───── Given passage

Mineral Resources are based on an NSR cut-off $63/tonne for gold/copper zones. Metal prices used as input into the NSR cut-off calculation are: $1,300 per ounce gold and $6,614/tonne copper.

(11)

Mineral Resources are reported inclusive of Mineral Reserves. Mineral Resources that are not Mineral Reserves do not have demonstrated economic viability.

(12)

Totals may not add up due to rounding.

(13)

Calculated on the basis of the Company’s 30% interest plus its 2.0% NSR for a total of 31.4%.

(14)

The Hod Maden Project Mineral Reserves are reported as of July 31, 2020, and the Mineral Resources are reported as of. July 27, 2019.

The Company has recently entered into an agreement to transfer its 30% equity interest in the Hod Maden Project to Royalty North Partners Ltd. in exchange for a flagship $200 million gold stream on the Hod Maden Project. For further information, please refer to the section above in this AIF entitled “Creation of Strategic Mining Partner”.

──────────

## Task set
1) Summarize the Hod Maden notes in two sentences.
2) According to the Hod Maden notes, what total percentage comes from the Company's 30% interest plus its 2.0% NSR?

───── Available data

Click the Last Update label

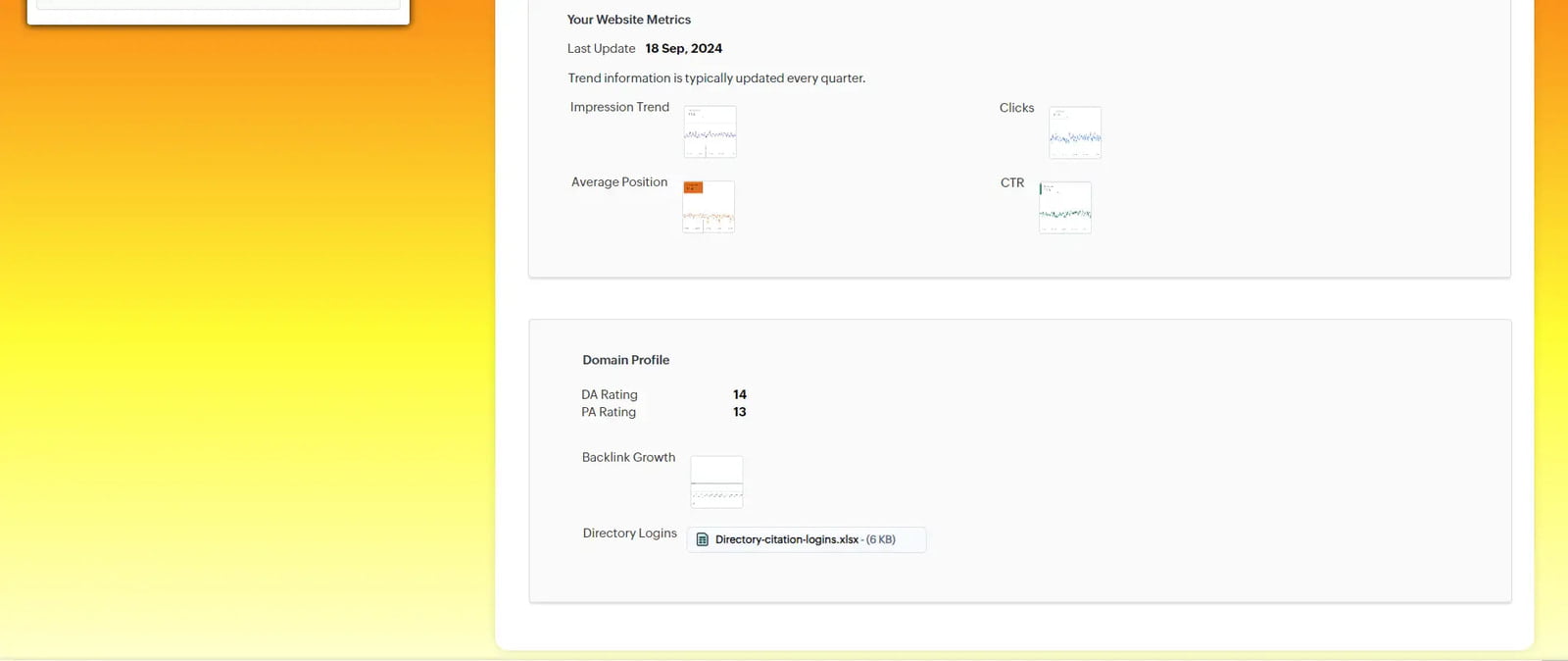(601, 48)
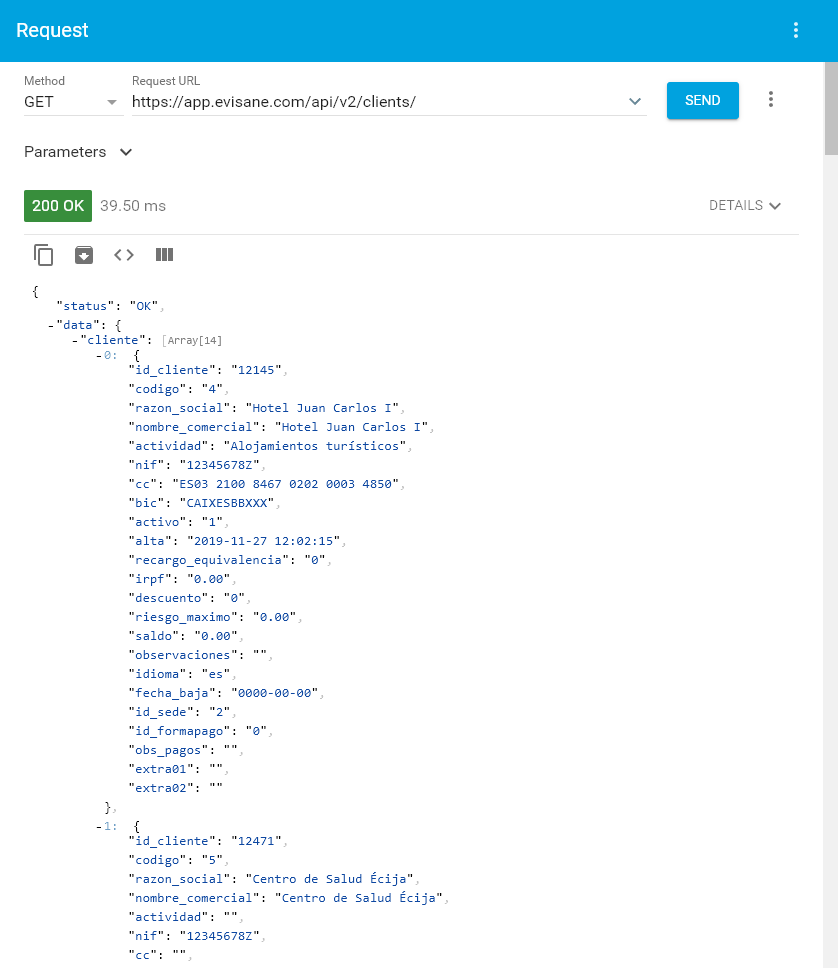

──────────

## Exercise answers
1) Mineral Resources are based on an NSR cut-off of $63/tonne for gold/copper zones, using metal prices of $1,300 per ounce gold and $6,614/tonne copper, and are reported inclusive of Mineral Reserves. The Company has recently agreed to transfer its 30% equity interest in the Hod Maden Project to Royalty North Partners Ltd. in exchange for a $200 million gold stream on the project.

2) 31.4%